• Given problem: Reproduce every one of the following rows verbatim, keeping their order and wording unchanged.

** START Raw data **

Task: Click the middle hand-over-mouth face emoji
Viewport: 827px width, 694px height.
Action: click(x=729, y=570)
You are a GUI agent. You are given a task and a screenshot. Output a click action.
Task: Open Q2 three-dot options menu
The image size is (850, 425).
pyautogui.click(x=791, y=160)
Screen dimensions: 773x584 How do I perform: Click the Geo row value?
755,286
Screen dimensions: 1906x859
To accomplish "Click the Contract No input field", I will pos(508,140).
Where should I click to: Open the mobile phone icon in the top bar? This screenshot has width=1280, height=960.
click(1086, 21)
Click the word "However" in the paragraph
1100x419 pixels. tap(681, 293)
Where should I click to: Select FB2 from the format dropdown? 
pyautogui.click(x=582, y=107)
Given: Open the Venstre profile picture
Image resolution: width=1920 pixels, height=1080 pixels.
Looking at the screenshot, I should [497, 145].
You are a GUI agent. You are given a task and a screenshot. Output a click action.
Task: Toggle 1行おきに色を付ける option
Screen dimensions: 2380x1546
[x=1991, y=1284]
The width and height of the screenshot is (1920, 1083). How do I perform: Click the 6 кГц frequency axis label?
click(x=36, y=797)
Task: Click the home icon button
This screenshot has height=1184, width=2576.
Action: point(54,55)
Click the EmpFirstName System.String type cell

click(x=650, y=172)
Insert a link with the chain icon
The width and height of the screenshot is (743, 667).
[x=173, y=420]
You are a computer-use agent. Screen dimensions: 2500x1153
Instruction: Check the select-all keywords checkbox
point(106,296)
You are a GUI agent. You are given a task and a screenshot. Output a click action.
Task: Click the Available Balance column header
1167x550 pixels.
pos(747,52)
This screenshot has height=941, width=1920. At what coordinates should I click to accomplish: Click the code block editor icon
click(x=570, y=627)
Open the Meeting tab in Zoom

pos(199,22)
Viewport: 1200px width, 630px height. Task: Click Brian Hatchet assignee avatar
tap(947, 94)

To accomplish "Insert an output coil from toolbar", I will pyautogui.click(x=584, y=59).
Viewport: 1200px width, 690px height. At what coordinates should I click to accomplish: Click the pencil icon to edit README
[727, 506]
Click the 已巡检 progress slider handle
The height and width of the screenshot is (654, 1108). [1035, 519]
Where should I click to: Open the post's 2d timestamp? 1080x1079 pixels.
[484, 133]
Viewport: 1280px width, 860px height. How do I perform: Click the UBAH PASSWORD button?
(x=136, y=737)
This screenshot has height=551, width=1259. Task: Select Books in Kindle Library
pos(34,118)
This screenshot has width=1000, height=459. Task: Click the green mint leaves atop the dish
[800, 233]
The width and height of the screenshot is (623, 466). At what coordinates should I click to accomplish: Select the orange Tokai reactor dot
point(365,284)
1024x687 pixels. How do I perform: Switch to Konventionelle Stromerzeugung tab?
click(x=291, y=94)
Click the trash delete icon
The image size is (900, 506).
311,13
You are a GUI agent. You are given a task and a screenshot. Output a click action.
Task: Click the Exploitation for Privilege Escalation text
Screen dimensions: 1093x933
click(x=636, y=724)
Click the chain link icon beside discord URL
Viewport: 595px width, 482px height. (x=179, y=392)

** END Raw data **

• Answer to this exercise:
Task: Click the middle hand-over-mouth face emoji
Viewport: 827px width, 694px height.
Action: click(x=729, y=570)
You are a GUI agent. You are given a task and a screenshot. Output a click action.
Task: Open Q2 three-dot options menu
The image size is (850, 425).
pyautogui.click(x=791, y=160)
Screen dimensions: 773x584 How do I perform: Click the Geo row value?
755,286
Screen dimensions: 1906x859
To accomplish "Click the Contract No input field", I will pos(508,140).
Where should I click to: Open the mobile phone icon in the top bar? This screenshot has width=1280, height=960.
click(1086, 21)
Click the word "However" in the paragraph
1100x419 pixels. tap(681, 293)
Where should I click to: Select FB2 from the format dropdown? 
pyautogui.click(x=582, y=107)
Given: Open the Venstre profile picture
Image resolution: width=1920 pixels, height=1080 pixels.
Looking at the screenshot, I should [497, 145].
You are a GUI agent. You are given a task and a screenshot. Output a click action.
Task: Toggle 1行おきに色を付ける option
Screen dimensions: 2380x1546
[x=1991, y=1284]
The width and height of the screenshot is (1920, 1083). How do I perform: Click the 6 кГц frequency axis label?
click(x=36, y=797)
Task: Click the home icon button
This screenshot has height=1184, width=2576.
Action: point(54,55)
Click the EmpFirstName System.String type cell

click(x=650, y=172)
Insert a link with the chain icon
The width and height of the screenshot is (743, 667).
[x=173, y=420]
You are a computer-use agent. Screen dimensions: 2500x1153
Instruction: Check the select-all keywords checkbox
point(106,296)
You are a GUI agent. You are given a task and a screenshot. Output a click action.
Task: Click the Available Balance column header
1167x550 pixels.
pos(747,52)
This screenshot has height=941, width=1920. At what coordinates should I click to accomplish: Click the code block editor icon
click(x=570, y=627)
Open the Meeting tab in Zoom

pos(199,22)
Viewport: 1200px width, 630px height. Task: Click Brian Hatchet assignee avatar
tap(947, 94)

To accomplish "Insert an output coil from toolbar", I will pyautogui.click(x=584, y=59).
Viewport: 1200px width, 690px height. At what coordinates should I click to accomplish: Click the pencil icon to edit README
[727, 506]
Click the 已巡检 progress slider handle
The height and width of the screenshot is (654, 1108). [1035, 519]
Where should I click to: Open the post's 2d timestamp? 1080x1079 pixels.
[484, 133]
Viewport: 1280px width, 860px height. How do I perform: Click the UBAH PASSWORD button?
(x=136, y=737)
This screenshot has height=551, width=1259. Task: Select Books in Kindle Library
pos(34,118)
This screenshot has width=1000, height=459. Task: Click the green mint leaves atop the dish
[800, 233]
The width and height of the screenshot is (623, 466). At what coordinates should I click to accomplish: Select the orange Tokai reactor dot
point(365,284)
1024x687 pixels. How do I perform: Switch to Konventionelle Stromerzeugung tab?
click(x=291, y=94)
Click the trash delete icon
The image size is (900, 506).
311,13
You are a GUI agent. You are given a task and a screenshot. Output a click action.
Task: Click the Exploitation for Privilege Escalation text
Screen dimensions: 1093x933
click(x=636, y=724)
Click the chain link icon beside discord URL
Viewport: 595px width, 482px height. (x=179, y=392)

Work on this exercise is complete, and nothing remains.